■ SET EXERCISE
Put every line of the entries below into a two-column Markdown table headed Row and Line. Number the rows in order and leave out blank lines.

** begin EXTRACTED MATERIAL **

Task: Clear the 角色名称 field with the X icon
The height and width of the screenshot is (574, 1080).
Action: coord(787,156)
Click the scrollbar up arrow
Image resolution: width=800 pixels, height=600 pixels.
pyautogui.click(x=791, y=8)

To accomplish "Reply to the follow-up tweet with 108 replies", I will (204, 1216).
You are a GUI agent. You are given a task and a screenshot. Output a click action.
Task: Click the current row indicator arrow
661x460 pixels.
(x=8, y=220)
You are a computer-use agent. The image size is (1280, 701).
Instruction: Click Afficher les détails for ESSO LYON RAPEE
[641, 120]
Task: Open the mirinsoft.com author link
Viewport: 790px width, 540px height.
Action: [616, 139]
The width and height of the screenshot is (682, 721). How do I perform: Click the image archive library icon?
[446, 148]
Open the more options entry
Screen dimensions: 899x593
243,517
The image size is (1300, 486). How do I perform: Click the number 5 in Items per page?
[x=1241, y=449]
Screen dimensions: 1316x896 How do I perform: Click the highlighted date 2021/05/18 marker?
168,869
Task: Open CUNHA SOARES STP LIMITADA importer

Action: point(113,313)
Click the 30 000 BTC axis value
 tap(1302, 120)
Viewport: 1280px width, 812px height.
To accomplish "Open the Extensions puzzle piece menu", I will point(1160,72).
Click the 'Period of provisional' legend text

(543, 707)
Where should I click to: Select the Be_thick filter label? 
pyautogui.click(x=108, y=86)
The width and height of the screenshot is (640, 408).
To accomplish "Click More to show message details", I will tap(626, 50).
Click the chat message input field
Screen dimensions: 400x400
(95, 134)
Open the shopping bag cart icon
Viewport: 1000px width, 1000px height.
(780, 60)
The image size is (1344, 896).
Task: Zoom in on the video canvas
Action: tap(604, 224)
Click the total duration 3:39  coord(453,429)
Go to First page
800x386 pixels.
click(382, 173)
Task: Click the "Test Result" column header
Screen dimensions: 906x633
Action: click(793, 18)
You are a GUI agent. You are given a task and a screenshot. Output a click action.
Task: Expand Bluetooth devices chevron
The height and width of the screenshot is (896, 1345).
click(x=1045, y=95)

** end EXTRACTED MATERIAL **

■ WRITTEN SOLUTION
| Row | Line |
|---|---|
| 1 | Task: Clear the 角色名称 field with the X icon |
| 2 | The height and width of the screenshot is (574, 1080). |
| 3 | Action: coord(787,156) |
| 4 | Click the scrollbar up arrow |
| 5 | Image resolution: width=800 pixels, height=600 pixels. |
| 6 | pyautogui.click(x=791, y=8) |
| 7 | To accomplish "Reply to the follow-up tweet with 108 replies", I will (204, 1216). |
| 8 | You are a GUI agent. You are given a task and a screenshot. Output a click action. |
| 9 | Task: Click the current row indicator arrow |
| 10 | 661x460 pixels. |
| 11 | (x=8, y=220) |
| 12 | You are a computer-use agent. The image size is (1280, 701). |
| 13 | Instruction: Click Afficher les détails for ESSO LYON RAPEE |
| 14 | [641, 120] |
| 15 | Task: Open the mirinsoft.com author link |
| 16 | Viewport: 790px width, 540px height. |
| 17 | Action: [616, 139] |
| 18 | The width and height of the screenshot is (682, 721). How do I perform: Click the image archive library icon? |
| 19 | [446, 148] |
| 20 | Open the more options entry |
| 21 | Screen dimensions: 899x593 |
| 22 | 243,517 |
| 23 | The image size is (1300, 486). How do I perform: Click the number 5 in Items per page? |
| 24 | [x=1241, y=449] |
| 25 | Screen dimensions: 1316x896 How do I perform: Click the highlighted date 2021/05/18 marker? |
| 26 | 168,869 |
| 27 | Task: Open CUNHA SOARES STP LIMITADA importer |
| 28 | Action: point(113,313) |
| 29 | Click the 30 000 BTC axis value |
| 30 |  tap(1302, 120) |
| 31 | Viewport: 1280px width, 812px height. |
| 32 | To accomplish "Open the Extensions puzzle piece menu", I will point(1160,72). |
| 33 | Click the 'Period of provisional' legend text |
| 34 | (543, 707) |
| 35 | Where should I click to: Select the Be_thick filter label?  |
| 36 | pyautogui.click(x=108, y=86) |
| 37 | The width and height of the screenshot is (640, 408). |
| 38 | To accomplish "Click More to show message details", I will tap(626, 50). |
| 39 | Click the chat message input field |
| 40 | Screen dimensions: 400x400 |
| 41 | (95, 134) |
| 42 | Open the shopping bag cart icon |
| 43 | Viewport: 1000px width, 1000px height. |
| 44 | (780, 60) |
| 45 | The image size is (1344, 896). |
| 46 | Task: Zoom in on the video canvas |
| 47 | Action: tap(604, 224) |
| 48 | Click the total duration 3:39  coord(453,429) |
| 49 | Go to First page |
| 50 | 800x386 pixels. |
| 51 | click(382, 173) |
| 52 | Task: Click the "Test Result" column header |
| 53 | Screen dimensions: 906x633 |
| 54 | Action: click(793, 18) |
| 55 | You are a GUI agent. You are given a task and a screenshot. Output a click action. |
| 56 | Task: Expand Bluetooth devices chevron |
| 57 | The height and width of the screenshot is (896, 1345). |
| 58 | click(x=1045, y=95) |